Ingénieur du son : Edward J. Johnston et Dick Vorisek.
Musique : David Amram.
Avec : Natalie Wood (Deanie), Warren Beatty (Bud), Barbara Loden (Ginny), Pat Hingle (Ace Stamper), Audrey Christie (Mrs Loomis)...

Il est de certaines œuvres qui brûlent les possibles et proposent, radicalement, la vie splendide et/ou misérable d’êtres plus qu’humains. Les personnages du film d’Elia Kazan sont de ceux-là. L’histoire de l’impossible rencontre de Bud et de Deanie se réalise dans un souffle qui n’a d’égal que celui de l’invention et de l’insurrection.

Une chronologie s’impose toutefois puisque « Splendor in the grass » (titre anglais détenteur de la métaphore du film) a été créé un an après A bout de souffle de Jean-Luc Godard. C’est un élément de mise en perspective important puisque le sujet du film tend vers la même représentation du Réel. Si chez Godard il s’agit d’une fuite vers l’avant, Elia Kazan est d’emblée beaucoup plus grave (mais plus définitif) puisqu’il choisit de recentrer historiquement son scénario. Celui-ci se déroule durant la Prohibition puis le gravissime krach boursier de 1929, conférant au film l’aura puissante du drame passé.

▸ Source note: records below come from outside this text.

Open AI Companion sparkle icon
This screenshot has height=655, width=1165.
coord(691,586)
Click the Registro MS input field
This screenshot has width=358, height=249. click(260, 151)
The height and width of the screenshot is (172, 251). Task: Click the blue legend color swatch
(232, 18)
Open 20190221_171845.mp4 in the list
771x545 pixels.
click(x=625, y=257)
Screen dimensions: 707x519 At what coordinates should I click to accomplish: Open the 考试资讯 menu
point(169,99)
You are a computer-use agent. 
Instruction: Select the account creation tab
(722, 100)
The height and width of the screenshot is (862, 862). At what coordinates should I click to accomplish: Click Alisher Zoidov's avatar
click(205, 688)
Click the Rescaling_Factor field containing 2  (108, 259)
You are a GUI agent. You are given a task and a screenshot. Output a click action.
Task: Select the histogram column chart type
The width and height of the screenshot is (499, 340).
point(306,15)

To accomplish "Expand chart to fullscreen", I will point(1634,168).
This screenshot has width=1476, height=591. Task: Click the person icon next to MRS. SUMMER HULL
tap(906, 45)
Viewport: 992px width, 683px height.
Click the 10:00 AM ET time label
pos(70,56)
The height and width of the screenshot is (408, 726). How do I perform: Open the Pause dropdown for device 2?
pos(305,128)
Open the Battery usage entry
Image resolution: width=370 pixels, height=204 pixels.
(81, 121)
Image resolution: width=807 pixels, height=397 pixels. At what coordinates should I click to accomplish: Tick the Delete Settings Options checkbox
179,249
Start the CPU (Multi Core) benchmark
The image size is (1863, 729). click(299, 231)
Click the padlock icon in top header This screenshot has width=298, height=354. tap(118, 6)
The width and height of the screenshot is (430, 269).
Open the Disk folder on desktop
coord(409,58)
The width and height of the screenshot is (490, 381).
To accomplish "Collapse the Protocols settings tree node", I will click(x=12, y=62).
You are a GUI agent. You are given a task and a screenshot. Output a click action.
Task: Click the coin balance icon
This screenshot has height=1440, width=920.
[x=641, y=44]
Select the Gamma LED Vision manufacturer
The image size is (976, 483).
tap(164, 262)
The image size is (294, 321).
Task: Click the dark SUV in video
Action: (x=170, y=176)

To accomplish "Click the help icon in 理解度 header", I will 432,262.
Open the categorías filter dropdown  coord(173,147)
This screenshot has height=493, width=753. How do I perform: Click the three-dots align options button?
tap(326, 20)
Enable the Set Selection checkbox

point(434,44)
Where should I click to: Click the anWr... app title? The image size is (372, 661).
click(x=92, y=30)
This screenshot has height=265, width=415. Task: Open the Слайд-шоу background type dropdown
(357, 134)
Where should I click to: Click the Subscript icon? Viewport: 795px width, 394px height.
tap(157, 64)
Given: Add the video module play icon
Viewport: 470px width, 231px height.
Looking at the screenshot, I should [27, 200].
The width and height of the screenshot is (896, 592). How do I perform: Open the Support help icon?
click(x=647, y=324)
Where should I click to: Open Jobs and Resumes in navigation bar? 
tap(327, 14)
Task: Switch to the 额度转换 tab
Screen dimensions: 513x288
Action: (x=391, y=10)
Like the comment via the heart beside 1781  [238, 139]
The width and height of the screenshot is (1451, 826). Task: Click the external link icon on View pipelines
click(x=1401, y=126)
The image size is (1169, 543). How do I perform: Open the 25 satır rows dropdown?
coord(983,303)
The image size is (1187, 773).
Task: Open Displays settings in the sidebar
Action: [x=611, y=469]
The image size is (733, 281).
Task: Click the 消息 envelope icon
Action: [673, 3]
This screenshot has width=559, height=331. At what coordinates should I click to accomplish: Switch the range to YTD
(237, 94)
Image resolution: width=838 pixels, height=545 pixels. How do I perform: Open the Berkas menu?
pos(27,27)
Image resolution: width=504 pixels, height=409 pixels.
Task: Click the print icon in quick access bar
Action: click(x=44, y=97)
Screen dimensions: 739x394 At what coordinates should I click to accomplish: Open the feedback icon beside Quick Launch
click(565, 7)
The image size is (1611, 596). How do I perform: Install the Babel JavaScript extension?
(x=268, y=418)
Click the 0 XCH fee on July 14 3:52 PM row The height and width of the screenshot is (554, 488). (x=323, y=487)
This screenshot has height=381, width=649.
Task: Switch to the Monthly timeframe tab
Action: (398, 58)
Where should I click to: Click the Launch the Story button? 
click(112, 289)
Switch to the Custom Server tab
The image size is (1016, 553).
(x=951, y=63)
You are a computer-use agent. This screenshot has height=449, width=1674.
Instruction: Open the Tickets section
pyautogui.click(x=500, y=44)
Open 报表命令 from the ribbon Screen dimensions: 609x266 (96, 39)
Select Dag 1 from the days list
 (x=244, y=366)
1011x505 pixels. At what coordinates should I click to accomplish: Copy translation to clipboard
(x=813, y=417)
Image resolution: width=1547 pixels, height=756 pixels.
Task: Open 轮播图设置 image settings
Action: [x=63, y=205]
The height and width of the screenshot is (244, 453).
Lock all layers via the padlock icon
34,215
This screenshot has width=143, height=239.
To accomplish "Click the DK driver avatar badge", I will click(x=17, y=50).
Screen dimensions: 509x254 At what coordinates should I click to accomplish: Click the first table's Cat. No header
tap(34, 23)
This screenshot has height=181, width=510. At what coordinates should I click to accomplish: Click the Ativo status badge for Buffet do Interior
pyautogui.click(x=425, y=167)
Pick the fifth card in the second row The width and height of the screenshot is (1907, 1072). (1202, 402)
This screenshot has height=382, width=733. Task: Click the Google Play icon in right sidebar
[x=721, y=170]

C’est en fait une idée de génie qu’a eu William Inge (le scénariste) puisqu’il contourne habilement le piège du contemporain et de l’éphémère. Il y a aussi ces deux acteurs qui ont été dirigés au-delà de la raison (Natalie Wood et Warren Beaty) au sein d’une rencontre amoureuse tragique et désespérante. Le pessimisme de Kazan est ici allié à la cruauté humaniste de la désillusion. Les affres du couple maudit deviennent, par extension, ceux d’une espèce humaine qu’il se permet de juger, voire de déclarer coupable.

La dimension politique du film est non négligeable puisque c’est le puritanisme de la société américaine qui est traité et même repensé de telle sorte que le cinéaste annonce finalement la dissolution de l’individu dans les contingences. Pourtant il ne s’agit pas seulement d’une lucidité exceptionnellement moderne mais aussi d’une connaissance profonde des Etats-Unis qui, finalement, se sont créés un passé fictif basé sur l’économie et ses possibles, faute d’une Histoire réelle existante.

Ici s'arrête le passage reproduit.